**PROBLEM TO WORK ON**. Copy out each line of the data holding "зоны".
○ ○ ○
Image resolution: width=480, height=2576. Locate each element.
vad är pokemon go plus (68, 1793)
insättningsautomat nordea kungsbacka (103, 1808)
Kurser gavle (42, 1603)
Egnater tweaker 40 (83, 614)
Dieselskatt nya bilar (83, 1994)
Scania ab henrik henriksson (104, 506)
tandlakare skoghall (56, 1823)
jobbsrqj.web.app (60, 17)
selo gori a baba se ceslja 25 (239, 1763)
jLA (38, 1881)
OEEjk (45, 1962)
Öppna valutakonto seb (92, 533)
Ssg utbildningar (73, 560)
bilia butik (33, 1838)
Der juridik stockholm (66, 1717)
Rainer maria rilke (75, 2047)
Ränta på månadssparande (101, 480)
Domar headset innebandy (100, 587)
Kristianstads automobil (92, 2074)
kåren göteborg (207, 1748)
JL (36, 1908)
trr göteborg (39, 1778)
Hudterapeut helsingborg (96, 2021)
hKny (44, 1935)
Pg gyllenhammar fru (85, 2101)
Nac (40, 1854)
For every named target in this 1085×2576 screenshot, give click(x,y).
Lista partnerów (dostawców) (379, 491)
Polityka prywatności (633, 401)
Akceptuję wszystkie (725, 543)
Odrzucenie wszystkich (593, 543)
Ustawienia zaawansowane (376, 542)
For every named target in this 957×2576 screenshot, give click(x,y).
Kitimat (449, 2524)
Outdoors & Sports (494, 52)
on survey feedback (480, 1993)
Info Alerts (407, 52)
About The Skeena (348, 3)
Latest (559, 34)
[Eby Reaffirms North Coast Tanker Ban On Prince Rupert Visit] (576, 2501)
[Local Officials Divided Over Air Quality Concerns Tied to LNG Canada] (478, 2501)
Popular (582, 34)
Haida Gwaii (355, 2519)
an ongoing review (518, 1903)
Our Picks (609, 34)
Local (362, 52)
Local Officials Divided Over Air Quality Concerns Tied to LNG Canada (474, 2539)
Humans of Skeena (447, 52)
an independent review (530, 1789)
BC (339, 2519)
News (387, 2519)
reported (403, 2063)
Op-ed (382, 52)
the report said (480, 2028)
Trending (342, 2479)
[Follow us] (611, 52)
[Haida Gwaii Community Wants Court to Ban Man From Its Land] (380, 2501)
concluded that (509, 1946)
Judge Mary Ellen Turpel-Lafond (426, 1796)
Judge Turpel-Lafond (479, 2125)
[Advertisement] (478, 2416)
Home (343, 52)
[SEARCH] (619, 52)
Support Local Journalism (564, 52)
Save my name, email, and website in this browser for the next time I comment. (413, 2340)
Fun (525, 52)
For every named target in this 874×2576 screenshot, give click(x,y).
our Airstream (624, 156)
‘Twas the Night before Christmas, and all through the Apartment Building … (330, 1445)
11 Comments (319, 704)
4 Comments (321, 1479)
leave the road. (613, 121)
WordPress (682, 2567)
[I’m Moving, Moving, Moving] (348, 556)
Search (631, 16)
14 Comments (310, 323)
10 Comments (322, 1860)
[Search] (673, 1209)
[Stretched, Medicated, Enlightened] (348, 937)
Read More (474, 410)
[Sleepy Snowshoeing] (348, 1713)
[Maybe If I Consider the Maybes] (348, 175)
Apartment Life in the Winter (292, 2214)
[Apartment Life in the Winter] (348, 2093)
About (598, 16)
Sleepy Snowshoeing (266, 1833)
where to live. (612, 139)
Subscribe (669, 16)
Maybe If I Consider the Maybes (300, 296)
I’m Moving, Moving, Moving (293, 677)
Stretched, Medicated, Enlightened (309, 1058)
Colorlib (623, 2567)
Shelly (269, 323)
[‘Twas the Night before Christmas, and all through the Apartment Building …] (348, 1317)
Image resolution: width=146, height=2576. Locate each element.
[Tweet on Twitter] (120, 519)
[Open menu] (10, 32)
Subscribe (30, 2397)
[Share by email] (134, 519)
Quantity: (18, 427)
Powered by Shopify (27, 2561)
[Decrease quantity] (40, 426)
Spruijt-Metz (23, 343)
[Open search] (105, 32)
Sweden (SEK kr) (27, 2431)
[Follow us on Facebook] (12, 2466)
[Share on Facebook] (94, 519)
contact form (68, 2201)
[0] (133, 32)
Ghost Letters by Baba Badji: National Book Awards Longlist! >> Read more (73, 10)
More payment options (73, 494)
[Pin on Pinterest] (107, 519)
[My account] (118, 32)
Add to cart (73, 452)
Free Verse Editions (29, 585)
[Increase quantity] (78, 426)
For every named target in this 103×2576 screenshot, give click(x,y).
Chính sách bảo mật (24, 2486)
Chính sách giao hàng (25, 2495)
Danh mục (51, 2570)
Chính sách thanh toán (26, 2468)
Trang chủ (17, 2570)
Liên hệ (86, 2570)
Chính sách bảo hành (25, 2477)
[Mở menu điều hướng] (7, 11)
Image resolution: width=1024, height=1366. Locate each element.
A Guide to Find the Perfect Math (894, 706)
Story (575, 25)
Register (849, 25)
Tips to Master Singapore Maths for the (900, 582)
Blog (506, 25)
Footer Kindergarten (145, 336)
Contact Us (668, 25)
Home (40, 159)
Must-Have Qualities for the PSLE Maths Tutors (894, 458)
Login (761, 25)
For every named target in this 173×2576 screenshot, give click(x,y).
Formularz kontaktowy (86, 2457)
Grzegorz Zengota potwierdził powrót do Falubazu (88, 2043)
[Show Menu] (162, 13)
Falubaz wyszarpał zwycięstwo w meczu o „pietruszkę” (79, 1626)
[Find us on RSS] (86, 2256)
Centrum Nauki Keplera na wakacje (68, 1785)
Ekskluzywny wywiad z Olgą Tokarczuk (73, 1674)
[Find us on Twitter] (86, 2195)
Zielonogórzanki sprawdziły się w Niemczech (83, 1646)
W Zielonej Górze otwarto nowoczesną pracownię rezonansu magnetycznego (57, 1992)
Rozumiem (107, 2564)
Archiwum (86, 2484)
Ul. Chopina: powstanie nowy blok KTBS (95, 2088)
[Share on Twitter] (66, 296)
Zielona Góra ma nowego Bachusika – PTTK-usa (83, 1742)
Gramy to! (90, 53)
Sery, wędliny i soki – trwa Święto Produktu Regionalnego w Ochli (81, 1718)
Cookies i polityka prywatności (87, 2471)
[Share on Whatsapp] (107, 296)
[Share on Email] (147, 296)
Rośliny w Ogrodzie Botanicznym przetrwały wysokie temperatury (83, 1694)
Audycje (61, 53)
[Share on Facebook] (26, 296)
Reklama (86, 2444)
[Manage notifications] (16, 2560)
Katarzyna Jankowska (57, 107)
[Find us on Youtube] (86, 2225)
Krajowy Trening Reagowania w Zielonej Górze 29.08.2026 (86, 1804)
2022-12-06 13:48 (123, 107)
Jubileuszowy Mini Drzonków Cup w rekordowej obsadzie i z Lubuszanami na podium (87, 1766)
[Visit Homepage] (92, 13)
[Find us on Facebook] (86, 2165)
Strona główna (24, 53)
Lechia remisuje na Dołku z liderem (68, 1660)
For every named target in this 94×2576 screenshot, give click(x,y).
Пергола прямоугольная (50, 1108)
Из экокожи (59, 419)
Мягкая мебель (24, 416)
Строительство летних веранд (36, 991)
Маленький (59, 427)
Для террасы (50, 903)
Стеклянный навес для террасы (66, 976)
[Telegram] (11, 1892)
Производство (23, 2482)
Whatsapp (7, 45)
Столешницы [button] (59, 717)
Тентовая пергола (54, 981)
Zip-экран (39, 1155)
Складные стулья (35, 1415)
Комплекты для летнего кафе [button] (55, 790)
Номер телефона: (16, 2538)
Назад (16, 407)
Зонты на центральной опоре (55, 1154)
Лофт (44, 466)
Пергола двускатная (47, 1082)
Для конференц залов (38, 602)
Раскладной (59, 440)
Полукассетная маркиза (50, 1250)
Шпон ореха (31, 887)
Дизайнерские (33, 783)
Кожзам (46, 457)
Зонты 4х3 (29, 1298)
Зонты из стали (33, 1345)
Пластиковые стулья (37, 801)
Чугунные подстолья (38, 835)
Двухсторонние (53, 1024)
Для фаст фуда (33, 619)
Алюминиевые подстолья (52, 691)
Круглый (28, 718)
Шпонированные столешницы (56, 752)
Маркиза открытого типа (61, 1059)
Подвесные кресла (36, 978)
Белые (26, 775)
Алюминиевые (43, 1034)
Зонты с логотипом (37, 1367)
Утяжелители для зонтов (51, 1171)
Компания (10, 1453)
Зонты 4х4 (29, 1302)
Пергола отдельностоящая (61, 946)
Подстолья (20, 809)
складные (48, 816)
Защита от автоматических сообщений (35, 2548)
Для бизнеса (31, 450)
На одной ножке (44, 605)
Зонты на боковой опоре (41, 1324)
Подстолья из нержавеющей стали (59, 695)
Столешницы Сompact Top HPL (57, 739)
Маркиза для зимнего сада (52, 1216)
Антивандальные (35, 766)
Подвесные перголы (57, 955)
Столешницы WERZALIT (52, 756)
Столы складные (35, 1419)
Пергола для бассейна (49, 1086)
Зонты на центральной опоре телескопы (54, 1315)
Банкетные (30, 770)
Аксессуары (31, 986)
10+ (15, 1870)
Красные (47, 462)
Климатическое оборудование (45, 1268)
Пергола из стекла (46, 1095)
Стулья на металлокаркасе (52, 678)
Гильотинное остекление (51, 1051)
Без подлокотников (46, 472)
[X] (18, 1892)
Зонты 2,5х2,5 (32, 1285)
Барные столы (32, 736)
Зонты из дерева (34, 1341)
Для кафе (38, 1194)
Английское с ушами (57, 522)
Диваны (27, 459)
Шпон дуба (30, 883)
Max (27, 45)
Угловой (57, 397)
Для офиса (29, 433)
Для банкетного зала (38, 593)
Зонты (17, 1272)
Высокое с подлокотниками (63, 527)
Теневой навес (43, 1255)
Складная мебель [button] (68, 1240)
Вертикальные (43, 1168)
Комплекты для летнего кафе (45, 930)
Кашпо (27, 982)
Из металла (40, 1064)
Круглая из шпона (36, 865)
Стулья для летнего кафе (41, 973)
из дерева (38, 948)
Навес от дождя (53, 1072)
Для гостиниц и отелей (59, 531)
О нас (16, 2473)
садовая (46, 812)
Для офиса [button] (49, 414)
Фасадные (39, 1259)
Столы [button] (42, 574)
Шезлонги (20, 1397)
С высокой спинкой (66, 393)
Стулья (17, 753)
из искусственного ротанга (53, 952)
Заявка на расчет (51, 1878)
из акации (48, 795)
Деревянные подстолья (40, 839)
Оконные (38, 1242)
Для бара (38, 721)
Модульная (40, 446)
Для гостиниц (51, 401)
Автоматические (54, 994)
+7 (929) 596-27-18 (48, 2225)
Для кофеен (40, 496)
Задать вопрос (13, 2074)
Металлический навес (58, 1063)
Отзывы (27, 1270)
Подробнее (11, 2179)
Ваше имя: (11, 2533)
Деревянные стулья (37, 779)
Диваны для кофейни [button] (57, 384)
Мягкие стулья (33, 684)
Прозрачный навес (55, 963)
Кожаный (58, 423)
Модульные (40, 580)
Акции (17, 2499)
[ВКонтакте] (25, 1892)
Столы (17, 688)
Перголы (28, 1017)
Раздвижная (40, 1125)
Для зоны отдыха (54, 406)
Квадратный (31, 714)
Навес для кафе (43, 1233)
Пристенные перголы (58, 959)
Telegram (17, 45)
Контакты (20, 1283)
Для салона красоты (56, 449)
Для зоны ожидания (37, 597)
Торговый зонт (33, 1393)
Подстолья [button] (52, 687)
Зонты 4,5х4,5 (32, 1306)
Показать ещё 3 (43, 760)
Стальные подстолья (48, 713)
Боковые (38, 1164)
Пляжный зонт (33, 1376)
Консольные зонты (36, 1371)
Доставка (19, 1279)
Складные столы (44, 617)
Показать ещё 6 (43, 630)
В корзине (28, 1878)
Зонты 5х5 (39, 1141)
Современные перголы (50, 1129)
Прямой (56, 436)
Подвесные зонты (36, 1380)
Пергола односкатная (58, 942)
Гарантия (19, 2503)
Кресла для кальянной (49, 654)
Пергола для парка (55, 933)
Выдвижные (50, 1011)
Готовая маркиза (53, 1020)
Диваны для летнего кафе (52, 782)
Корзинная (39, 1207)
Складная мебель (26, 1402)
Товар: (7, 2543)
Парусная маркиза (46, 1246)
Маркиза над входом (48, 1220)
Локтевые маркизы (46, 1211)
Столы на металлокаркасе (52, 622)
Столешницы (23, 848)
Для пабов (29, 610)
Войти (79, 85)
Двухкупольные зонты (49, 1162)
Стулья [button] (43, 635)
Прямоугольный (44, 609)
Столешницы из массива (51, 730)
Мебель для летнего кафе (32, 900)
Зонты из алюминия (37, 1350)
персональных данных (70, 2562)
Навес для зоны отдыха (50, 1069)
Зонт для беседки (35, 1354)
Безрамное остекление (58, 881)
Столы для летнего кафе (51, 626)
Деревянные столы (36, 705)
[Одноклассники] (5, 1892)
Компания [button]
○ ○ ○
**EXERCISE OUTPUT**.
Для зоны отдыха (54, 406)
Для зоны ожидания (37, 597)
Навес для зоны отдыха (50, 1069)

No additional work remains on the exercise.